BEGIN

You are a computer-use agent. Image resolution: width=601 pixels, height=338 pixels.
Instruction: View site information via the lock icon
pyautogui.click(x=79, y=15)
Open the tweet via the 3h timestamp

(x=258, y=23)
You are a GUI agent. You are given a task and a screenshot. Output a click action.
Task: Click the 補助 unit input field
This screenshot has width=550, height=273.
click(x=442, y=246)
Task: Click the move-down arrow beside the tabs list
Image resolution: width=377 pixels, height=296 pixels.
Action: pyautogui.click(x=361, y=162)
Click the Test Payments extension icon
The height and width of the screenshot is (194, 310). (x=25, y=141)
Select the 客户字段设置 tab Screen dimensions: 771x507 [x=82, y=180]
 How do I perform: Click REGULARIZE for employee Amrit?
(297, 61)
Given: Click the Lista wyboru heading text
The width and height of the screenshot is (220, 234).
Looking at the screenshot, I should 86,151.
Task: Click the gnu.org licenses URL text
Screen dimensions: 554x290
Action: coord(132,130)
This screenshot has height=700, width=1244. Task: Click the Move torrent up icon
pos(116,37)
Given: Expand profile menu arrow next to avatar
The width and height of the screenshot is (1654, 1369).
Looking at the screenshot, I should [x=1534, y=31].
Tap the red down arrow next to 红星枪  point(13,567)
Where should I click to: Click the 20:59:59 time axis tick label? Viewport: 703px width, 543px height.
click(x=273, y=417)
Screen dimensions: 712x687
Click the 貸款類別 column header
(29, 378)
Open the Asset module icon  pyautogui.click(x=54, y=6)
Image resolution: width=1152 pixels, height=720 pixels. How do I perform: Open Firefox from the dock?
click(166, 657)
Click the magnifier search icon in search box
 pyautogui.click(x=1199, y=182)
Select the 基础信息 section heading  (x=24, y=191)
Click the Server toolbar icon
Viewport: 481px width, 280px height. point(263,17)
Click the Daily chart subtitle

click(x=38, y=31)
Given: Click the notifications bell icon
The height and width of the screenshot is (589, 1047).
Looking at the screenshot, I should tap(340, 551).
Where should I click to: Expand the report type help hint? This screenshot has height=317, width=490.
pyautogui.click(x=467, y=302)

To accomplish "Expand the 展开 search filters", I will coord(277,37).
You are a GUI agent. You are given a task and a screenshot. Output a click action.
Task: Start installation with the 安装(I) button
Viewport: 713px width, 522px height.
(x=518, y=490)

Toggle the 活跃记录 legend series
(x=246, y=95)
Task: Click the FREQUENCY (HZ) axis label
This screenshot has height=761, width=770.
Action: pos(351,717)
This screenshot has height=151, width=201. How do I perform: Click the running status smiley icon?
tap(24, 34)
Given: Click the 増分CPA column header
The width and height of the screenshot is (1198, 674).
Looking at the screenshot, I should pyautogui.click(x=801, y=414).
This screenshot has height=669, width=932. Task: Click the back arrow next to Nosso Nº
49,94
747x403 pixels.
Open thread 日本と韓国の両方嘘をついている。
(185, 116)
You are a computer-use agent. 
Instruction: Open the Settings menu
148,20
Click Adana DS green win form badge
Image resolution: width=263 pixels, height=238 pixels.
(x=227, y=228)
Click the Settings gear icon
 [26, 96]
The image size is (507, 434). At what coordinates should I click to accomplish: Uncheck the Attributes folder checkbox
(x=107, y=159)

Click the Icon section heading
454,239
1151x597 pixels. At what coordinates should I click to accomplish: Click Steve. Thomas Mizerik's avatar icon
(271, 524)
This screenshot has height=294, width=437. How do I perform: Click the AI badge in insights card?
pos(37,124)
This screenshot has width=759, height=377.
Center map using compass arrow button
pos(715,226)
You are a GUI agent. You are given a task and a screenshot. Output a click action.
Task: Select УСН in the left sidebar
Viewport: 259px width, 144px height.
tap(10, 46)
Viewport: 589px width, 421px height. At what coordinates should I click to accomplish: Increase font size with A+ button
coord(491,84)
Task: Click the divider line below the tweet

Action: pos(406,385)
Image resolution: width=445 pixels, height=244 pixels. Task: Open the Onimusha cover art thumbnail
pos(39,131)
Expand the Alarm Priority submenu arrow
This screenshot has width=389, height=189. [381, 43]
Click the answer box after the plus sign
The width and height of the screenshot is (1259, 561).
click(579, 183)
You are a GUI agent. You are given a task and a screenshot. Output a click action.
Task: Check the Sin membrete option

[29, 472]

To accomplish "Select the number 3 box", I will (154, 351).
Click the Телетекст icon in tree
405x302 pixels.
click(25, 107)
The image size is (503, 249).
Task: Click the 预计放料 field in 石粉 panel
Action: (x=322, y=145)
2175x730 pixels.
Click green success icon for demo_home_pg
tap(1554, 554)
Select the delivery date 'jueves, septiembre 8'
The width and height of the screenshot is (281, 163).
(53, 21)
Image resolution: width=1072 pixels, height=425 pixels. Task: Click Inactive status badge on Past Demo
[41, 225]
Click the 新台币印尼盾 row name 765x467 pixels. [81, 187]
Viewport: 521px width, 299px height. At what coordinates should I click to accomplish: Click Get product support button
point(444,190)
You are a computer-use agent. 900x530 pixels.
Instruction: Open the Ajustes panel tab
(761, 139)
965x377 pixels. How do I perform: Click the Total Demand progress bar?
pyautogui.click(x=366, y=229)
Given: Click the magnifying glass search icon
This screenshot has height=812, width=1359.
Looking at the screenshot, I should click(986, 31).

END

:: Work instructions ::
Copy the records above exactly as they appear.

:: Completed exercise ::
You are a computer-use agent. Image resolution: width=601 pixels, height=338 pixels.
Instruction: View site information via the lock icon
pyautogui.click(x=79, y=15)
Open the tweet via the 3h timestamp

(x=258, y=23)
You are a GUI agent. You are given a task and a screenshot. Output a click action.
Task: Click the 補助 unit input field
This screenshot has width=550, height=273.
click(x=442, y=246)
Task: Click the move-down arrow beside the tabs list
Image resolution: width=377 pixels, height=296 pixels.
Action: pyautogui.click(x=361, y=162)
Click the Test Payments extension icon
The height and width of the screenshot is (194, 310). (x=25, y=141)
Select the 客户字段设置 tab Screen dimensions: 771x507 [x=82, y=180]
 How do I perform: Click REGULARIZE for employee Amrit?
(297, 61)
Given: Click the Lista wyboru heading text
The width and height of the screenshot is (220, 234).
Looking at the screenshot, I should 86,151.
Task: Click the gnu.org licenses URL text
Screen dimensions: 554x290
Action: coord(132,130)
This screenshot has height=700, width=1244. Task: Click the Move torrent up icon
pos(116,37)
Given: Expand profile menu arrow next to avatar
The width and height of the screenshot is (1654, 1369).
Looking at the screenshot, I should [x=1534, y=31].
Tap the red down arrow next to 红星枪  point(13,567)
Where should I click to: Click the 20:59:59 time axis tick label? Viewport: 703px width, 543px height.
click(x=273, y=417)
Screen dimensions: 712x687
Click the 貸款類別 column header
(29, 378)
Open the Asset module icon  pyautogui.click(x=54, y=6)
Image resolution: width=1152 pixels, height=720 pixels. How do I perform: Open Firefox from the dock?
click(166, 657)
Click the magnifier search icon in search box
 pyautogui.click(x=1199, y=182)
Select the 基础信息 section heading  (x=24, y=191)
Click the Server toolbar icon
Viewport: 481px width, 280px height. point(263,17)
Click the Daily chart subtitle

click(x=38, y=31)
Given: Click the notifications bell icon
The height and width of the screenshot is (589, 1047).
Looking at the screenshot, I should tap(340, 551).
Where should I click to: Expand the report type help hint? This screenshot has height=317, width=490.
pyautogui.click(x=467, y=302)

To accomplish "Expand the 展开 search filters", I will coord(277,37).
You are a GUI agent. You are given a task and a screenshot. Output a click action.
Task: Start installation with the 安装(I) button
Viewport: 713px width, 522px height.
(x=518, y=490)

Toggle the 活跃记录 legend series
(x=246, y=95)
Task: Click the FREQUENCY (HZ) axis label
This screenshot has height=761, width=770.
Action: pos(351,717)
This screenshot has height=151, width=201. How do I perform: Click the running status smiley icon?
tap(24, 34)
Given: Click the 増分CPA column header
The width and height of the screenshot is (1198, 674).
Looking at the screenshot, I should pyautogui.click(x=801, y=414).
This screenshot has height=669, width=932. Task: Click the back arrow next to Nosso Nº
49,94
747x403 pixels.
Open thread 日本と韓国の両方嘘をついている。
(185, 116)
You are a computer-use agent. 
Instruction: Open the Settings menu
148,20
Click Adana DS green win form badge
Image resolution: width=263 pixels, height=238 pixels.
(x=227, y=228)
Click the Settings gear icon
 [26, 96]
The image size is (507, 434). At what coordinates should I click to accomplish: Uncheck the Attributes folder checkbox
(x=107, y=159)

Click the Icon section heading
454,239
1151x597 pixels. At what coordinates should I click to accomplish: Click Steve. Thomas Mizerik's avatar icon
(271, 524)
This screenshot has height=294, width=437. How do I perform: Click the AI badge in insights card?
pos(37,124)
This screenshot has width=759, height=377.
Center map using compass arrow button
pos(715,226)
You are a GUI agent. You are given a task and a screenshot. Output a click action.
Task: Select УСН in the left sidebar
Viewport: 259px width, 144px height.
tap(10, 46)
Viewport: 589px width, 421px height. At what coordinates should I click to accomplish: Increase font size with A+ button
coord(491,84)
Task: Click the divider line below the tweet

Action: pos(406,385)
Image resolution: width=445 pixels, height=244 pixels. Task: Open the Onimusha cover art thumbnail
pos(39,131)
Expand the Alarm Priority submenu arrow
This screenshot has width=389, height=189. [381, 43]
Click the answer box after the plus sign
The width and height of the screenshot is (1259, 561).
click(579, 183)
You are a GUI agent. You are given a task and a screenshot. Output a click action.
Task: Check the Sin membrete option

[29, 472]

To accomplish "Select the number 3 box", I will (154, 351).
Click the Телетекст icon in tree
405x302 pixels.
click(25, 107)
The image size is (503, 249).
Task: Click the 预计放料 field in 石粉 panel
Action: (x=322, y=145)
2175x730 pixels.
Click green success icon for demo_home_pg
tap(1554, 554)
Select the delivery date 'jueves, septiembre 8'
The width and height of the screenshot is (281, 163).
(53, 21)
Image resolution: width=1072 pixels, height=425 pixels. Task: Click Inactive status badge on Past Demo
[41, 225]
Click the 新台币印尼盾 row name 765x467 pixels. [81, 187]
Viewport: 521px width, 299px height. At what coordinates should I click to accomplish: Click Get product support button
point(444,190)
You are a computer-use agent. 900x530 pixels.
Instruction: Open the Ajustes panel tab
(761, 139)
965x377 pixels. How do I perform: Click the Total Demand progress bar?
pyautogui.click(x=366, y=229)
Given: Click the magnifying glass search icon
This screenshot has height=812, width=1359.
Looking at the screenshot, I should click(986, 31).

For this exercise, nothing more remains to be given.